● **What the task asks**:
The answer must consist of the listing, reproduced exactly.

● **Material supplied**:
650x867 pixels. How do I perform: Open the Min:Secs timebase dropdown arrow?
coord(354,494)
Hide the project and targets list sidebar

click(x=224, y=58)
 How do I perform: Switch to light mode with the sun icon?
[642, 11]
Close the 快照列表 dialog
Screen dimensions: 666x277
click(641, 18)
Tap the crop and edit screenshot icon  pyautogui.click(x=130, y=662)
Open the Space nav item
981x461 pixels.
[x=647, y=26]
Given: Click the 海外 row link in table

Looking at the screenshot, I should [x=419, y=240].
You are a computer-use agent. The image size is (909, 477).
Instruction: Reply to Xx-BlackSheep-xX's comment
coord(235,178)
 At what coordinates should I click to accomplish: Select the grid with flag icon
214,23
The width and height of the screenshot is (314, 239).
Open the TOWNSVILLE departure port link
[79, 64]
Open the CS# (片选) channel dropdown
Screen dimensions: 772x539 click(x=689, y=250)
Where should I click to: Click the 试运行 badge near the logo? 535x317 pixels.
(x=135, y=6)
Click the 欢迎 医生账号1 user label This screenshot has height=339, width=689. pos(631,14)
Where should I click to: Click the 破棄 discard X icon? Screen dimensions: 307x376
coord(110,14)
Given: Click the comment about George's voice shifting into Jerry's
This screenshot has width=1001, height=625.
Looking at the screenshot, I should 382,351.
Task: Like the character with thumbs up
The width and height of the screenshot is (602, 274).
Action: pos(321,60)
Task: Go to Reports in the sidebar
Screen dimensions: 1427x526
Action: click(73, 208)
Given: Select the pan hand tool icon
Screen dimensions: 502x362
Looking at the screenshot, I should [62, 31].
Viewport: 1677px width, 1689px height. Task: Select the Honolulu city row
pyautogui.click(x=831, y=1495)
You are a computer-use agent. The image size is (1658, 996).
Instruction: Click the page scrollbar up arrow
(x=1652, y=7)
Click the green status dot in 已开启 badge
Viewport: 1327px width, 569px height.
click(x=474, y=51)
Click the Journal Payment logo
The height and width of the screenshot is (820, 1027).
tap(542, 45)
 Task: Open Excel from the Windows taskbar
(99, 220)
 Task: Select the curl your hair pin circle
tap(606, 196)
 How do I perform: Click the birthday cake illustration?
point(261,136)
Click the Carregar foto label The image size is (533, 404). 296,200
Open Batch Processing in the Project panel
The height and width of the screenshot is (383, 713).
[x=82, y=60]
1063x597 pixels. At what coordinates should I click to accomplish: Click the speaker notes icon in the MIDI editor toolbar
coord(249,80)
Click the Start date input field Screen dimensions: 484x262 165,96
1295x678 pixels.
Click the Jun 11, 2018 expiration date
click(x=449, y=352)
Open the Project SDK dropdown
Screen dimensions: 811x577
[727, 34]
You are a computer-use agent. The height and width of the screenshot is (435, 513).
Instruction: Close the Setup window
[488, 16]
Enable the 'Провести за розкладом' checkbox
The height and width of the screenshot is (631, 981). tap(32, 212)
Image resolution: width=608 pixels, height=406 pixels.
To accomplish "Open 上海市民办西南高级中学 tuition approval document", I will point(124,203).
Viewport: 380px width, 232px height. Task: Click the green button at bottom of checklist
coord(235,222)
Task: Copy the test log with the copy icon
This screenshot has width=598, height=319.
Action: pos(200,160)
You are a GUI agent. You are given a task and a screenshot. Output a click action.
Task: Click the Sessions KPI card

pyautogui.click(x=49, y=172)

● **Exercise output**:
650x867 pixels. How do I perform: Open the Min:Secs timebase dropdown arrow?
coord(354,494)
Hide the project and targets list sidebar

click(x=224, y=58)
 How do I perform: Switch to light mode with the sun icon?
[642, 11]
Close the 快照列表 dialog
Screen dimensions: 666x277
click(641, 18)
Tap the crop and edit screenshot icon  pyautogui.click(x=130, y=662)
Open the Space nav item
981x461 pixels.
[x=647, y=26]
Given: Click the 海外 row link in table

Looking at the screenshot, I should [x=419, y=240].
You are a computer-use agent. The image size is (909, 477).
Instruction: Reply to Xx-BlackSheep-xX's comment
coord(235,178)
 At what coordinates should I click to accomplish: Select the grid with flag icon
214,23
The width and height of the screenshot is (314, 239).
Open the TOWNSVILLE departure port link
[79, 64]
Open the CS# (片选) channel dropdown
Screen dimensions: 772x539 click(x=689, y=250)
Where should I click to: Click the 试运行 badge near the logo? 535x317 pixels.
(x=135, y=6)
Click the 欢迎 医生账号1 user label This screenshot has height=339, width=689. pos(631,14)
Where should I click to: Click the 破棄 discard X icon? Screen dimensions: 307x376
coord(110,14)
Given: Click the comment about George's voice shifting into Jerry's
This screenshot has width=1001, height=625.
Looking at the screenshot, I should 382,351.
Task: Like the character with thumbs up
The width and height of the screenshot is (602, 274).
Action: pos(321,60)
Task: Go to Reports in the sidebar
Screen dimensions: 1427x526
Action: click(73, 208)
Given: Select the pan hand tool icon
Screen dimensions: 502x362
Looking at the screenshot, I should [62, 31].
Viewport: 1677px width, 1689px height. Task: Select the Honolulu city row
pyautogui.click(x=831, y=1495)
You are a computer-use agent. The image size is (1658, 996).
Instruction: Click the page scrollbar up arrow
(x=1652, y=7)
Click the green status dot in 已开启 badge
Viewport: 1327px width, 569px height.
click(x=474, y=51)
Click the Journal Payment logo
The height and width of the screenshot is (820, 1027).
tap(542, 45)
 Task: Open Excel from the Windows taskbar
(99, 220)
 Task: Select the curl your hair pin circle
tap(606, 196)
 How do I perform: Click the birthday cake illustration?
point(261,136)
Click the Carregar foto label The image size is (533, 404). 296,200
Open Batch Processing in the Project panel
The height and width of the screenshot is (383, 713).
[x=82, y=60]
1063x597 pixels. At what coordinates should I click to accomplish: Click the speaker notes icon in the MIDI editor toolbar
coord(249,80)
Click the Start date input field Screen dimensions: 484x262 165,96
1295x678 pixels.
Click the Jun 11, 2018 expiration date
click(x=449, y=352)
Open the Project SDK dropdown
Screen dimensions: 811x577
[727, 34]
You are a computer-use agent. The height and width of the screenshot is (435, 513).
Instruction: Close the Setup window
[488, 16]
Enable the 'Провести за розкладом' checkbox
The height and width of the screenshot is (631, 981). tap(32, 212)
Image resolution: width=608 pixels, height=406 pixels.
To accomplish "Open 上海市民办西南高级中学 tuition approval document", I will point(124,203).
Viewport: 380px width, 232px height. Task: Click the green button at bottom of checklist
coord(235,222)
Task: Copy the test log with the copy icon
This screenshot has width=598, height=319.
Action: pos(200,160)
You are a GUI agent. You are given a task and a screenshot. Output a click action.
Task: Click the Sessions KPI card

pyautogui.click(x=49, y=172)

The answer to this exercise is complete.